Give back the full listing exactly, setting the pictures aside.

···

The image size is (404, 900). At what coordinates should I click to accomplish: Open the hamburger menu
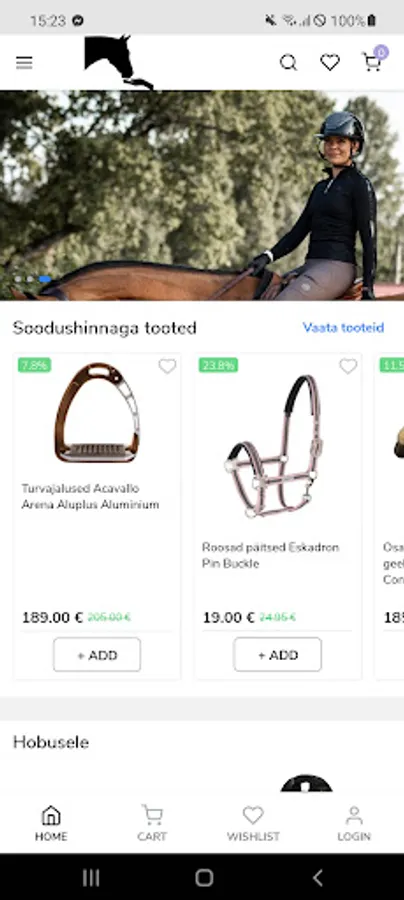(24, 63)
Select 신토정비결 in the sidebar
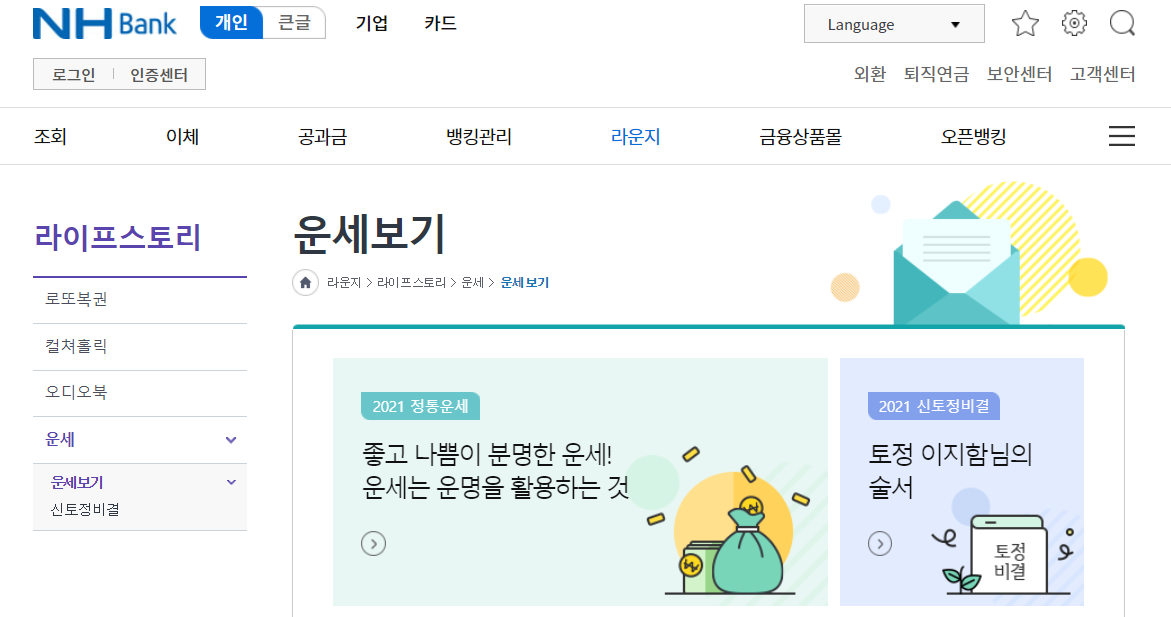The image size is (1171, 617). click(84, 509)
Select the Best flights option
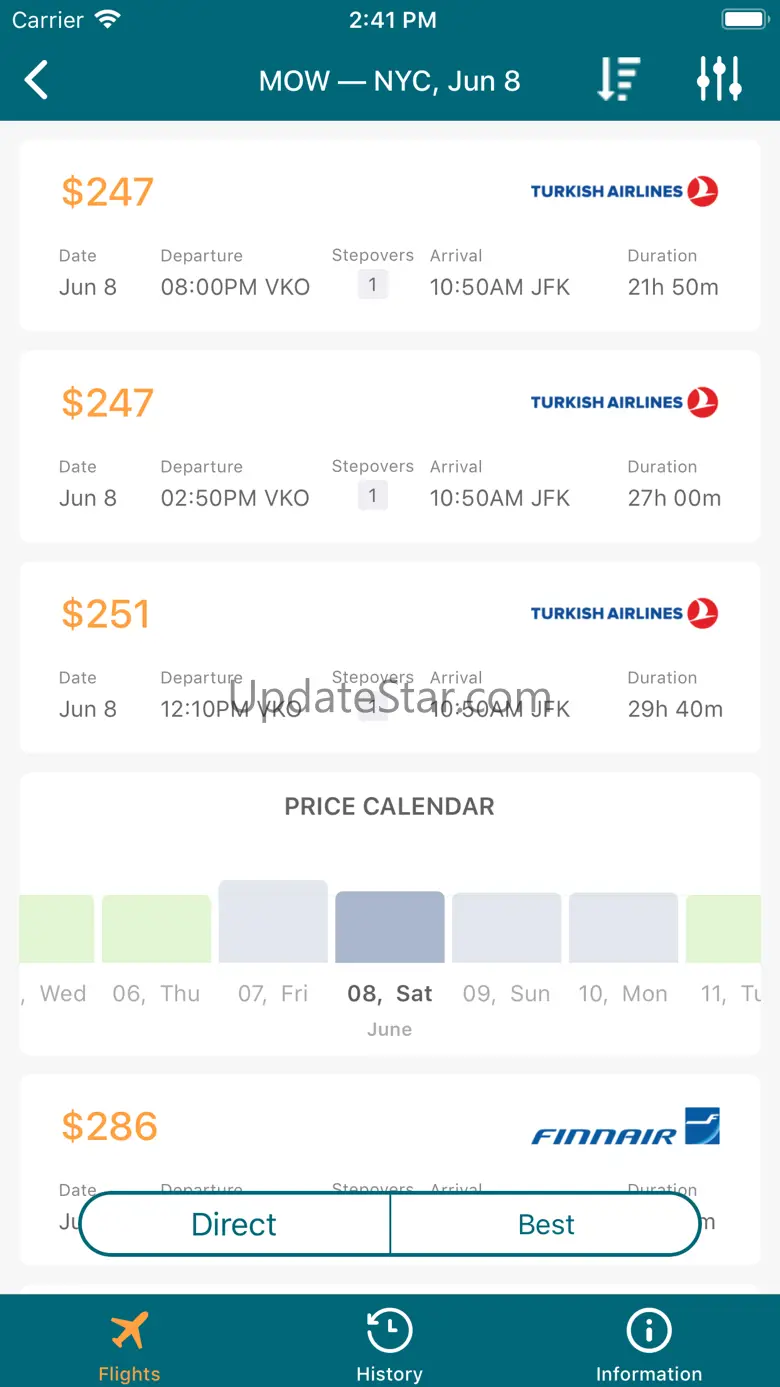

···

ANSWER SECTION ::
The image size is (404, 900). At what coordinates should I click to accomplish: Open the hamburger menu
(24, 63)
Select 신토정비결 in the sidebar
The image size is (1171, 617). click(84, 509)
Select the Best flights option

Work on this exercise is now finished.